A team from the University of California, Irvine, has discovered that high-resolution functional magnetic resonance imaging (fMRI) of the brain can be used to show some of the underlying causes of differences in memory proficiency between older and younger adults.
For the study, the researchers asked 20 cognitively healthy adults between 18 and 31 years old and 20 between 64 and 89 years old to perform an object memory task and a location memory task while undergoing fMRI scanning to determine which parts of the brain the subjects were using for each activity.
For the first task, participants viewed pictures of everyday objects and were asked to distinguish them from new pictures.
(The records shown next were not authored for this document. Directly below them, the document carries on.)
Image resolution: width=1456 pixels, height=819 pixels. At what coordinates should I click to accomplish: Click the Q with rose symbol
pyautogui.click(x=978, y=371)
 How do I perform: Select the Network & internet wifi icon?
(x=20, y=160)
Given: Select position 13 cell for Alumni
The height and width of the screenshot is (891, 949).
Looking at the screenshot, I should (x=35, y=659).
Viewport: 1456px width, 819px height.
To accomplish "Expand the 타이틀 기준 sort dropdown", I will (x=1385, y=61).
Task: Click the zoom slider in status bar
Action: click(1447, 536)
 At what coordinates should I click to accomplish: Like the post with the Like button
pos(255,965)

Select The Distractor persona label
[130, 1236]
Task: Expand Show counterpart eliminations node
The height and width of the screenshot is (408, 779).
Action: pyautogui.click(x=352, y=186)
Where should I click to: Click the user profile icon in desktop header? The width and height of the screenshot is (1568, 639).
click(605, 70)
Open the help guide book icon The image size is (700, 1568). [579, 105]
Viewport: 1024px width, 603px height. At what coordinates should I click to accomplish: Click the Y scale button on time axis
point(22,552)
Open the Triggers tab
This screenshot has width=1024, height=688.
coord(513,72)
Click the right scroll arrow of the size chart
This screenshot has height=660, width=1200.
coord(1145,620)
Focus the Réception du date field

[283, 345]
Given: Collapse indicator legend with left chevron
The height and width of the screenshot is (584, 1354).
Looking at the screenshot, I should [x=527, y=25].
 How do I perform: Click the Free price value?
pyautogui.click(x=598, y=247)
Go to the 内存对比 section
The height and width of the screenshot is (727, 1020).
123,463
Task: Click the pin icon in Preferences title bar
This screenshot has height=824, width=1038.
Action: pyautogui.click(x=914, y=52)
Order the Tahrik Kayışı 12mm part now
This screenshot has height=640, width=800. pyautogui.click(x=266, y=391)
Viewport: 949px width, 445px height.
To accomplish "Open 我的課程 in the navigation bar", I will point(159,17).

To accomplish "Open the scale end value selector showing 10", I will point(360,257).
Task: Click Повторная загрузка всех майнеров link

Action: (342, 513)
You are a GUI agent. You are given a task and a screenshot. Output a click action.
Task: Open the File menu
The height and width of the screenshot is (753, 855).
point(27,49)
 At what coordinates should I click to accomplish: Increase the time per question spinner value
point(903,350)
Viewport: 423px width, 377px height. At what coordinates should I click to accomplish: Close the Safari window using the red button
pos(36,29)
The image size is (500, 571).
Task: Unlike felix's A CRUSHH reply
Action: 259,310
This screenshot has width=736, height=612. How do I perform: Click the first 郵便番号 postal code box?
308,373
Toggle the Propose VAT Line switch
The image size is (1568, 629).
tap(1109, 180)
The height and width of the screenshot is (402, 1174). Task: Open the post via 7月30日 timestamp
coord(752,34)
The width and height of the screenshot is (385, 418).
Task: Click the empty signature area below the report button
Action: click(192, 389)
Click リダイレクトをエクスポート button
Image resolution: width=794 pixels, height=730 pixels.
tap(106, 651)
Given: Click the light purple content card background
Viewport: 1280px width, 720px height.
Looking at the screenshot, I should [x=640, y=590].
“Some of the images were identical to ones they’d seen before, some were brand-new and others were similar to ones they’d seen earlier— we may have changed the color or the size,” Michael Yassa, director of UCI’s Center for the Neurobiology of Learning & Memory and the study’s senior author, said in a statement. “We call these tricky items the ‘lures.’ And we found that older adults struggle with them. They’re much more likely than younger adults to think they’ve seen those lures before.”
The participants were asked to determine in the second task whether the location of objects had been altered. The older participants fared better in this task.
“This suggests that not all memory changes equally with aging,” lead author Zachariah Reagh, who participated in the study as a graduate student at UCI and is now a postdoctoral fellow at UC Davis, said in a statement. “Object memory is far more vulnerable than spatial, or location, memory— at least in the early stages.”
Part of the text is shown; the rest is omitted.